Of Oedipus and Excommunication February 13, 2015

Oedipus
Oedipus

There’s a point in the play, before everything comes apart in disaster, in which the Oedipus chorus wonders, what are we doing?  There never was a more genuine religious question.

The chorus of Greek tragedy isn’t a remnant of a more ancient, ritual body.  We’ve put to bed the old theories that insisted without evidence that Greek tragedy evolved, by some Darwinian mechanism, from a religious ritual that had to do with goats or something else.  But this distinctly civic body, the Greek chorus, nevertheless had religious matters, always, on its mind.

One of these matters appears in Oedipus after a long and highly suggestive recitation of the dangers of acting like an ass.

If a man can just lumber around, heedless of ethical imperatives and of divinity, the chorus wonders, if he can just do whatever he wants, and blaspheme everything, and put his filthy fingers on anything, what’s next?

Surely, reasons the chorus, tentatively, that guy’s in trouble.  Nothing’s going to be able to shield his soul from the gods’ spears.

But then, on the threshold of classic(al) schadenfreude, the chorus turns introspective, as it confronts the ever-realized fact that the gods’ spears most often don’t fall from the heavens to strike down the wicked:

If we have to stand for such b.s.,
Why the hell are we singing in this choir?*

That’s still a crucial question for religious folks.  If a person can just wander around treating religion as a joke, and there’s no consequence, and there’s nothing we can do about it, why in the world do we religious people keep religioning?  After all, if god doesn’t smite the heretic, it may be evidence that there is no god, and all this song and dance is for nothing.

So, to prove god’s existence, we do the smiting ourselves.
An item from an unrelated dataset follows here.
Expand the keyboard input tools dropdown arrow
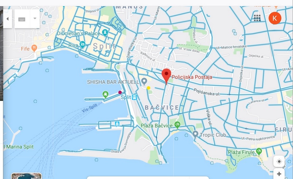Image resolution: width=293 pixels, height=179 pixels. [x=35, y=19]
God’s not stepping in here, we realize, as the lightning bolt does not, repeatedly, materialize to destroy our enemies.  We’d better lay down some electricity for him.

Down with the heretics, down with the unbelievers, and down with the apostates, we cry from our granite faith-embattlements and from our shimmering virtue-steeds as we ride out to battle for god and glory.  Down with downing—we’ll reveal god in the carnage.

I confess that, sometimes, I wonder why I religion.  More than ever when confronted by yet another instance in which someone has made a joke of a type of religion I love.

Oh, I’m tempted to saddle up the steed to go riding out, blades a-blazing, singing some martial hymn, to hack and chop and stab at someone who seems to have set at naught everything that strikes me as lovely in religioning.  The temptation to strike in god’s silence is very strong.

Perhaps my inclination towards brutality says something of my faith in god.  Perhaps if I really believed in god’s presence, I wouldn’t be so eager to wreak havoc for him/her/it.  Perhaps the responsibility I feel to punish the unbeliever would dissipate before the coming of a genuine faith in a divinity that can manage without my intervention.

Perhaps, if I were a true believer, I wouldn’t want to excommunicate someone who seems to have dumped, mightily, on a religion I consider mine.

I like religioning.  I’m inspired and moved and elevated by the religioning I do.  I’d like to find a way to keep singing in this choir, though it often doesn’t make any more sense to me than it did to the Greek chorus.

But I’m still religious enough to suspect that my vindictiveness undermines my spiritual aspirations.  So, I’m going to resist, this time, that unhappy urge to swing widely and wildly.

I’m going to say, this time around, that I don’t think we should excommunicate someone for dragging a religion through the mire.  There must be room here, after all, in a religion that’s dear to me, for someone like John Dehlin’s LDS stake president.  Whatever this stake president’s blasphemy and blundering—whatever this stake president’s tone and whatever the ways in which this stake president has raised doubts and concerns in public—my inclination to push him out of a religion would imply that I don’t much find the divine power of the universe in it.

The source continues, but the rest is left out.